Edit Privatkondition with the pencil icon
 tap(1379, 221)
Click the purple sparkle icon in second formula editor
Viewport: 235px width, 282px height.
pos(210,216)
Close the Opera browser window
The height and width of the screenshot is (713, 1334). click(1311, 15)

==

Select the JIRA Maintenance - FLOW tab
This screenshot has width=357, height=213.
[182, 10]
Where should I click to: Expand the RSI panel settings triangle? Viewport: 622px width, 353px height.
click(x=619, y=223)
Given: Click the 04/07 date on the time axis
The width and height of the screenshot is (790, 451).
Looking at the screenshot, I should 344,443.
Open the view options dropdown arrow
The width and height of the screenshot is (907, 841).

◆ YOUR INSTRUCTIONS: Look above for the line containing "Given: Click the 04/07 date on the time axis" and the line containing "The width and height of the screenshot is (907, 841).". Transcribe both, with the lines between them, exactly.

◆ SOLUTION BELOW:
Given: Click the 04/07 date on the time axis
The width and height of the screenshot is (790, 451).
Looking at the screenshot, I should 344,443.
Open the view options dropdown arrow
The width and height of the screenshot is (907, 841).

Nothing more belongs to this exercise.